With a score of 0.962 out of 1.000, Switzerland topped the United Nation’s latest Human Development Index for 2021, a measure that includes life expectancy, education and income. The index, designed to look beyond GDP as a measure of well-being, was launched in 1990.
Published on 8 September 2022, the latest report on 2021 reveals how inequalities and uncertainty are reinforcing one another to drive polarisation across the world. It also shows that decades of progress on life expectancy, education and economic prosperity have begun to unravel since the Covid-19 pandemic. Over the past two years, around 90% of nations have slid backwards.
This year, Switzerland came top of the index with a life expectancy of 84 years, an average of 16.5 years spent in education and a median salary of US$66,000. South Sudan was at the other end of the scale with a life expectancy at birth of 55, 5.5 years in school and average income of just US$768 a year.
Across the world life expectancy was lower due to the Covid-19 pandemic. The latest figures show life expectancy slipping back to where it was in 2016 reversing a 30-year upward trend. For example, in the US where an estimated 1.2 million people have died of Covid-19 (excess deaths), life expectancy at birth has declined by 1.9 years since 2019, dipping 1.7 years in 2020 and a further 0.2 years in 2021. In Switzerland, life expectancy is up by 0.2 years compared to 2019 after dipping by 0.7 years in 2020.
Between 1990, when the index was first published, and 2019, the overall global index rose from 0.601 to 0.739 (+23%), rising every year. Between 2019 and 2021 it fell to 0.732 (-1%).

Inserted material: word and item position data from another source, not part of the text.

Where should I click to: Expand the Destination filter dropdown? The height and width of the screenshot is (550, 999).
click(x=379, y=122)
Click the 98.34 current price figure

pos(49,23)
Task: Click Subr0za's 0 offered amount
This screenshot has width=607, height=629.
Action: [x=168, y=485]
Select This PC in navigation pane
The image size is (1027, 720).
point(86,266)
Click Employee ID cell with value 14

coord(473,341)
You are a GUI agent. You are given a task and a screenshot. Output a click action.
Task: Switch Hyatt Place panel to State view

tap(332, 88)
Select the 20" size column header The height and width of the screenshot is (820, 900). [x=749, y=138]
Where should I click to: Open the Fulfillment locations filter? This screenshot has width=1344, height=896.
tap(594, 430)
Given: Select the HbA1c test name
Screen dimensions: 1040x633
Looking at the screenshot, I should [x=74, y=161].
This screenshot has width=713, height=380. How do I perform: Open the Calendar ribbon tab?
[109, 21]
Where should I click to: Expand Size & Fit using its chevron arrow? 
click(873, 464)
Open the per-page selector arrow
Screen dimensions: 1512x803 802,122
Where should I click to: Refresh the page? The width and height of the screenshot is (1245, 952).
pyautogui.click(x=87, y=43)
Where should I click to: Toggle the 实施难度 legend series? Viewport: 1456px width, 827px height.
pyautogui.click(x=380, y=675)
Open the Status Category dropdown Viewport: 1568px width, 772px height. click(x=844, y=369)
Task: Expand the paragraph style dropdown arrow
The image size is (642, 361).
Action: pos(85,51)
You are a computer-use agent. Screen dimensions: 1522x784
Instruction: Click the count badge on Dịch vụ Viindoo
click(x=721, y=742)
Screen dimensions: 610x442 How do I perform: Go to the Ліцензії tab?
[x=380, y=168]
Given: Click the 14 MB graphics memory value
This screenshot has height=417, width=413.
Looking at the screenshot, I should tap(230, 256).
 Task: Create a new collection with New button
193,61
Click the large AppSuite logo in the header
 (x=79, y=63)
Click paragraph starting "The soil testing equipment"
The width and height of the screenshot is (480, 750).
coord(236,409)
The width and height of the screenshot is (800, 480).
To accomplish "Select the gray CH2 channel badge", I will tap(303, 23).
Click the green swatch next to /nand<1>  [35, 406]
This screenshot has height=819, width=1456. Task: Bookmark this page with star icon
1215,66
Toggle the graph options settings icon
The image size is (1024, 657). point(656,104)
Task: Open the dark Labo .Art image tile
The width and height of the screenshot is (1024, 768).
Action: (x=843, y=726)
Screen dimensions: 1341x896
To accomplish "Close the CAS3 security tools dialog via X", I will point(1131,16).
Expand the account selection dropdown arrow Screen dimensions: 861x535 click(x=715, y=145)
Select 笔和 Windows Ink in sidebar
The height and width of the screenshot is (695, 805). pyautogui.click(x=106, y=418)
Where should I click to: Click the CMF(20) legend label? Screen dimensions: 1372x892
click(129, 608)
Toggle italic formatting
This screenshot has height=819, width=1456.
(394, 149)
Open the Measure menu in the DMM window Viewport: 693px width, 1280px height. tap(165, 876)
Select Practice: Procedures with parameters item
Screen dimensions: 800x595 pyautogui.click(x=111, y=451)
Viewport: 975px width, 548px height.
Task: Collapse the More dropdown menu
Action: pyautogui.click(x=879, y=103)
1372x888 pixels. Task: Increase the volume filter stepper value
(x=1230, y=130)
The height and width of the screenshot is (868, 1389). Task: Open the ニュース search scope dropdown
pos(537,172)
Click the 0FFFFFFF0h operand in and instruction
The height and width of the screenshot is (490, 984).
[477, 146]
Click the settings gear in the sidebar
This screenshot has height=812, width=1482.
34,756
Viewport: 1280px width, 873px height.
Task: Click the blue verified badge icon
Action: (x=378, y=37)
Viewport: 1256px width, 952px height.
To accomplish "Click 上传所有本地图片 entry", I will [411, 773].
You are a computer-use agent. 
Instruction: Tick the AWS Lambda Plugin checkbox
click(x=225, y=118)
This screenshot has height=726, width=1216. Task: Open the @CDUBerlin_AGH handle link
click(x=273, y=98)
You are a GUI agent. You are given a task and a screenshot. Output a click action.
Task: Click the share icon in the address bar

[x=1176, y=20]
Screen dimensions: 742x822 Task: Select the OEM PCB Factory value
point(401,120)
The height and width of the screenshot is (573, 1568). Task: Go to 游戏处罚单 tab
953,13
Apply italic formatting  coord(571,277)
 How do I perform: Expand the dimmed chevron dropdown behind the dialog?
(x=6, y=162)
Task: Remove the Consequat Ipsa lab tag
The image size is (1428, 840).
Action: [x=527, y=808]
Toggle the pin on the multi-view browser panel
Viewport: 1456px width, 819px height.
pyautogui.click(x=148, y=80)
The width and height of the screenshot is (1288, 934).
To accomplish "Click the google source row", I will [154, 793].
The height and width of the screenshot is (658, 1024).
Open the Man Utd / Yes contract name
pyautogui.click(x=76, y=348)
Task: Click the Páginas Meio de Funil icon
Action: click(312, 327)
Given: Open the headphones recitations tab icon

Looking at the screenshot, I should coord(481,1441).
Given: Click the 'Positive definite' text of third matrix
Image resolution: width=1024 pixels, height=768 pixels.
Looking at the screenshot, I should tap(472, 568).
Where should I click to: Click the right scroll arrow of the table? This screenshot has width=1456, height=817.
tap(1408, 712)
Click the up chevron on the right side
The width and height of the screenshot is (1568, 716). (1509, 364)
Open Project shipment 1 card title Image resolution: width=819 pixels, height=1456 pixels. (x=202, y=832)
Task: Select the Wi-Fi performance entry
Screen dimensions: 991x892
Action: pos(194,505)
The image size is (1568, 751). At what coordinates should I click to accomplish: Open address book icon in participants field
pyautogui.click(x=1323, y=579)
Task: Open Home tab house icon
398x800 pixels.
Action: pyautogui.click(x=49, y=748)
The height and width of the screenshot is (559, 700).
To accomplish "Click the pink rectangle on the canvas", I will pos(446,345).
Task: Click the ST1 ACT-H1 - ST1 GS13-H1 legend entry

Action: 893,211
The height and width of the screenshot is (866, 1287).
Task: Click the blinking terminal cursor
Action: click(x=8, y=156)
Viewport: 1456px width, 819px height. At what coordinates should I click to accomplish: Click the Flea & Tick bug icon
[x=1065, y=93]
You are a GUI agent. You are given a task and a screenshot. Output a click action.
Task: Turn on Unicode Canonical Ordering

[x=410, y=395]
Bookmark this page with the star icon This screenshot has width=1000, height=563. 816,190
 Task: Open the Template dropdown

Between 1990 and 2021, Switzerland’s HDI value rose from 0.851 to 0.962, a jump of 13%. Life expectancy at birth rose by 6.6 years, mean years of schooling jumped 3.3 years and GNI per capita rose 13.2%. The impact of the pandemic set back Switzerland’s HDI in 2020. However, in 2021 it bounced back, rising by 0.006, the same amount it fell by in 2020.
Switzerland also scored well on complementary HDI indices. On the gender development index it scored 0.967 in 2021. While Swiss men get a bit more education (14.2 vs 13.5 years) and earn more (US$79,451 vs US$54,597) they live 3.9 fewer years than women. On HDI inequality Switzerland scored 0.894 in 2021 – inequality in life expectancy was 3.1%, inequality on education 2% and income inequality 15.6%. These same measures in the US were 5.9% (life expectancy), 2.7% (education) and 23.2% (income). The US scored 0.819 overall on HDI inequality.
The report highlights how most top scorers bounced back in 2021 while most nearer the bottom have continued to decline. Achim Steiner, one of report’s authors, described the outlook for 2022 as grim for many nations near the bottom. More than 80 countries are facing problems paying off national debt. We are seeing deep disruptions, the tail end of which will play out over a number of years, said Steiner.
One theme covered in this year’s report is polarisation. Political and social polarisation have intensified across and within countries, said the authors. Steady increases in concerns and uncertainty since 2012, well before the Covid-19 outbreak, are pushing up feelings of distress nearly everywhere. This is evidenced in the rise in publications containing negative views. The steepest rise is among publications in German. Levels of trust are also in steep decline. Globally, fewer than 30% of people think that most people can be trusted, the lowest value on record.
Why such negative views coexist with with high HDIs is difficult to explain. One possibility outlined in the report is perception and feelings of uncertainty. Losing perceived control rather than simply not having it in the first place has its own negative consequences. It also comes with a tendency to identify culprits or villains, a distrust of institutions and elites, and greater insularity, nationalism and social discord. Polarisation can take dangerous forms when different groups operate with entirely different sets of facts and, thus, realities, especially when those realities are bound up with group identities. Powerful new media technologies magnify the impact further.